The historical pipeline from CUNY to elite graduate schools and major American institutions has been quietly powerful for over a century.

Who Should Apply to CUNY?

CUNY is the right choice for international students who:

  • Want the New York City experience for the same total cost as a US state flagship in a smaller city
  • Have strong but not top-1% academic credentials (GPA 3.5+, TOEFL 85+, SAT 1300+ as a typical competitive profile)
  • Are comfortable with an urban, commuter-style campus rather than a traditional residential college
  • Want to keep options open — CUNY's tuition is low enough that a master's or professional degree afterward is financially feasible
  • Are willing to handle NYC housing logistics (most CUNY students live off-campus; on-campus housing exists at some colleges but is limited)

CUNY is probably not the right choice if you need a traditional residential college experience with dorms, large quads, and Division I sports — that is not what CUNY offers.

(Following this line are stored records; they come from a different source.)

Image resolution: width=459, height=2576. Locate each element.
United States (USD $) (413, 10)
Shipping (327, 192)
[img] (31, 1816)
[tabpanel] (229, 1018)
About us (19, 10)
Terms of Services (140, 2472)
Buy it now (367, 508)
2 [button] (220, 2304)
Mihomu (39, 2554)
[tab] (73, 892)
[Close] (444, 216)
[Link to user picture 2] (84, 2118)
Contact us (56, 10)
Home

International Student Logistics

CUNY is approved to issue F-1 student visas through its International Student Services offices. Each senior college has its own ISS office that handles I-20 issuance, visa advising, and OPT applications.

Housing is the most significant logistical challenge. The colleges with on-campus housing (notably City College, Brooklyn, Queens, Hunter, and CSI) have very limited beds. Most CUNY students — international and domestic — live in apartments in the surrounding neighborhoods. Plan for $1,500 to $2,500 per month for a shared apartment depending on neighborhood.

How to Apply

Use the CUNY application (apply.cuny.edu), not the Common Application. The standard application opens in August for the following fall and the priority deadline is typically February 1 for international applicants. One $65 fee covers up to six colleges; rank them in your preferred priority order.

Required materials for international applicants typically include:

  • High school transcripts (translated and credentialed if not in English)
  • Proof of English proficiency (TOEFL, IELTS, Duolingo, or equivalent)
  • Financial documentation showing ability to cover one year of expenses
  • Passport copy
  • SAT/ACT optional at most CUNY colleges as of 2026 (confirm current policy)

Macaulay Honors has a separate supplemental essay due in December.

The Bottom Line

For international students who want New York City for half the price, CUNY is the most overlooked option in American higher education. The 11 senior colleges range from genuinely selective (Baruch, Macaulay, Hunter pre-med) to broadly accessible (CSI, Medgar Evers), so virtually every academic profile has a fit somewhere in the system.

Run the numbers on tuition, housing, and four-year total cost honestly against your private NYC alternatives. For many families, CUNY plus a strong graduate or professional degree afterward is a smarter use of the same total budget than spending it all on a brand-name undergraduate degree.